R loop mapping of the 18S and 28S sequences in the long and short repeating units of Drosophila melanogaster rDNA.

Cleavage of D. melanogaster rDNA with the Eco R1 restriction endonuclease reveals two major classes of repeating units: a long class of 17 kilobases (kb) and a short class of 11.4 kb. R loop mapping has been used to determine the topography of the sequences corresponding to the 18S and 28S rRNAs in both classes, including a cloned member (Dm103) of the long class. This mapping procedure derives from a novel reaction that we discovered between single-stranded RNA and homologous regions in duplex DNA molecules. In high formamide and at an elevated temperature, the RNA pairs with one of the two DNA strands in the region of homology to form an R loop in which one element is an RNA/DNA duplex and the other is single-stranded DNA (Figure 1). Mapping is accomplished by visualization of R loops in the electron microscope. The R loop map of Dm103 parallels that determined independently by Glover and Hogness (1977) from an analysis of its restriction fragments. Both maps indicate that the 28S rDNA in this cloned unit is divided into two blocks by a 5 kb insertion segment.

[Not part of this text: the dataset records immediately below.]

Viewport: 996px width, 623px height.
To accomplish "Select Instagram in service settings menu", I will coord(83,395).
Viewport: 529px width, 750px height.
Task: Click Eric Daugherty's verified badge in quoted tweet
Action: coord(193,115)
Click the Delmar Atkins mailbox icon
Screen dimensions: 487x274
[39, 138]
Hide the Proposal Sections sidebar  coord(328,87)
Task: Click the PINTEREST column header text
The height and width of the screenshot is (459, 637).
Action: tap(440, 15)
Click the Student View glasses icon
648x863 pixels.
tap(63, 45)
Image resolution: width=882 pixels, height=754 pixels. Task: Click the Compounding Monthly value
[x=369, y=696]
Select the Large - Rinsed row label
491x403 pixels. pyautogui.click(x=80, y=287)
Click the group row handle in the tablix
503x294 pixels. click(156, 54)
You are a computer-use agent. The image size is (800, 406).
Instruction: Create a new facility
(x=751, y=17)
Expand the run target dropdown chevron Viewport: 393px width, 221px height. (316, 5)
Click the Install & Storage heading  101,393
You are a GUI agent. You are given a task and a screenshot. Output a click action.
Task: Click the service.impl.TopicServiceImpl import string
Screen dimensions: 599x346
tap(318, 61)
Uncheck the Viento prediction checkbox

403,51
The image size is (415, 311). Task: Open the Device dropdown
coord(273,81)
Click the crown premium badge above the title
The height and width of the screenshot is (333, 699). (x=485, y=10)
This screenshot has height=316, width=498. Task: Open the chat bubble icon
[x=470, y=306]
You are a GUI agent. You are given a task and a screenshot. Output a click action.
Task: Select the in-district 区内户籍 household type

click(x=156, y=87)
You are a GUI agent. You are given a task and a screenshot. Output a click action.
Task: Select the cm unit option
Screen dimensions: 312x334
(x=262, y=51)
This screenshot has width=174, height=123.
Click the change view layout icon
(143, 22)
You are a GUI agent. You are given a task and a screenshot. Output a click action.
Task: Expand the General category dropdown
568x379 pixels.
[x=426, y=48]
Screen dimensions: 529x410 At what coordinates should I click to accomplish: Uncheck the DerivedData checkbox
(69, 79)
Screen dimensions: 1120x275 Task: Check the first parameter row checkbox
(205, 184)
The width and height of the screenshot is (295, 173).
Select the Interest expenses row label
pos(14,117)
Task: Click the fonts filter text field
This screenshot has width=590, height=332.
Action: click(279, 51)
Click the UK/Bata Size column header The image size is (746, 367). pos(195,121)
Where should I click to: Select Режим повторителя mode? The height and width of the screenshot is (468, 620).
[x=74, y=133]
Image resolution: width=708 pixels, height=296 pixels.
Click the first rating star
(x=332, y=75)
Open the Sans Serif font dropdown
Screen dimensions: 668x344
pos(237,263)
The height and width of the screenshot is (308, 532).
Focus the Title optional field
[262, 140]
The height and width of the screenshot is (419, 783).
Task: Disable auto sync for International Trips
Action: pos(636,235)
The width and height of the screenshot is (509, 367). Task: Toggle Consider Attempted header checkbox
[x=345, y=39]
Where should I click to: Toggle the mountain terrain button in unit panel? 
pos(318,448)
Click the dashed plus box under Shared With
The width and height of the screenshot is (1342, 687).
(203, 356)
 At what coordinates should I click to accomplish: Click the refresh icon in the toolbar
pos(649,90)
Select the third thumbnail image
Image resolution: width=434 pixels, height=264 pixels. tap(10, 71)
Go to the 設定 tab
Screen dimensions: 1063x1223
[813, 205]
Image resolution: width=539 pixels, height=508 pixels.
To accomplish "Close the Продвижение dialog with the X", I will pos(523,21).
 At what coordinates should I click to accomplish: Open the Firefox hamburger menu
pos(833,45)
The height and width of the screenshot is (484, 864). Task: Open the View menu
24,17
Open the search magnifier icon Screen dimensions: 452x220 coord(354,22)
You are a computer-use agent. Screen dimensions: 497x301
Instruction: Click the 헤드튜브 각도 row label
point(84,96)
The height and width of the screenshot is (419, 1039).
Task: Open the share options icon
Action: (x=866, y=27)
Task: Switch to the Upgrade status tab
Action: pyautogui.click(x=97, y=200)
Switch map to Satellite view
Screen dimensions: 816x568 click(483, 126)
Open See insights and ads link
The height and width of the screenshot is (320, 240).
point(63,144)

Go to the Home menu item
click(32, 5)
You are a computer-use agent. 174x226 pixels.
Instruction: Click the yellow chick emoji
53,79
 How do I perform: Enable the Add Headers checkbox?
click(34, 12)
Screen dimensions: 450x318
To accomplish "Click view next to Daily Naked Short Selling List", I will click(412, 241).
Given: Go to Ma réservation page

R loop mapping of a population of long units obtained directly from the rDNA (that is, without cloning) has demonstrated that this interruption of the sequence coding for the 28S rRNA is a characteristic of the long class. By contrast, the 28S rDNA in the short units that we examined is not interrupted by an insertion segment. Otherwise, the R loop maps of the long and short units do not differ significantly. The two classes therefore correspond to repeating units that do (IN+) or do not (IN-) contain an insertion segment. Models for the transcription and function of these two classes of repeating units are discussed.